I know many of my readers know as much or more than I do on this topic, so please submit comments with any other suggestions you may have on what to do–or what to avoid doing–to make moving to a new CRM system successful. Thanks for reading!

Recapping 2013: Hottest Service Technology Trends

November 27, 2013

Is it too early to start recaps for 2013? With the end of the year barely over a month away, I’ve been thinking about what I heard this year that was new and interesting, and trying to put these trends/innovations into useful categories. Based on my member inquiries and partner briefings, here’s a stab at the hottest topics to emerge in service technology over the last year:

Large enterprises embrace cloud applications. Small and medium-sized businesses were early adopters of cloud applications, and as many OnDemand suites are much less sophisticated than their OnPremise counterparts, the lighter-weight tools met the needs of SMBs just fine. But this year I’ve talked to service executives of some the largest tech companies in North America and Europe who were in the midst of a migration from a legacy CRM system to a lower cost cloud suite. As I’ve written about before, large companies moving to cloud tools have to streamline and consolidate processes as the applications don’t support heavy customization. Unfortunately, about 3 months after the move to the cloud, I start getting calls asking about functional gaps they did not anticipate. Your cloud CRM tools probably do not include support for complex entitlement, automating renewals, or knowledge management beyond a list of solutions. With the move to the cloud all but inevitable, there is some heavy lifting that must be done to achieve extreme efficiency with the new technologies.
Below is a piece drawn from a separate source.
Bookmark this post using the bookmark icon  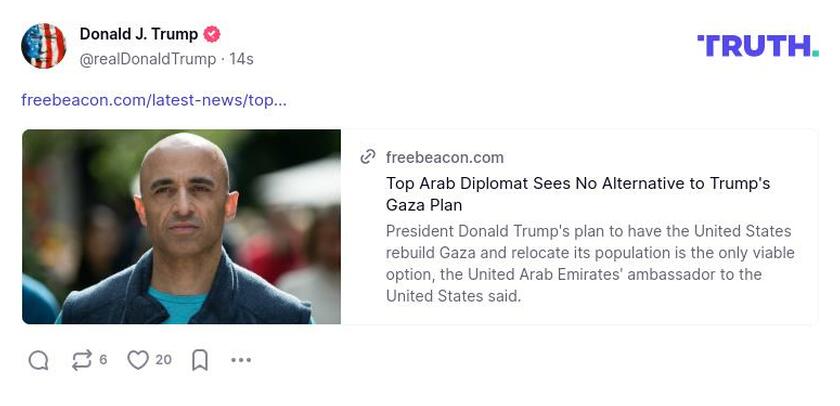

Knowledge management evolves beyond support. I first published a report back in 2009 about knowledge management being a cross-discipline (support services, field service, education services, professional services, managed services) subject, with convergence needed to leverage existing tools and processes across the enterprise. But it wasn’t until this year that I started receiving numerous KM inquiries outside of support. PS asking for best practices to capture and share lessons learned across project teams. Field service wanting to know how to best leverage mobile tools to access corporate knowledge from the field. Education services interested in how to define KM roles, as demand shifts from teacher to librarian. And, as I heard at our recent Las Vegas conference, support may have their KM practices well-defined, but other groups see support’s approach too slow,  too complicated and too focused on experts instead of collaboration. I think what we consider “KM best practices” is going to radically shift, and I also expect to see more Knowledge as a Service (which I’m going to call KaaS) providers entering the market. Too many companies have re-implemented KM tools and jump-started KM practices every 3-4 years for the last 12 years, maybe it is time to try a new approach?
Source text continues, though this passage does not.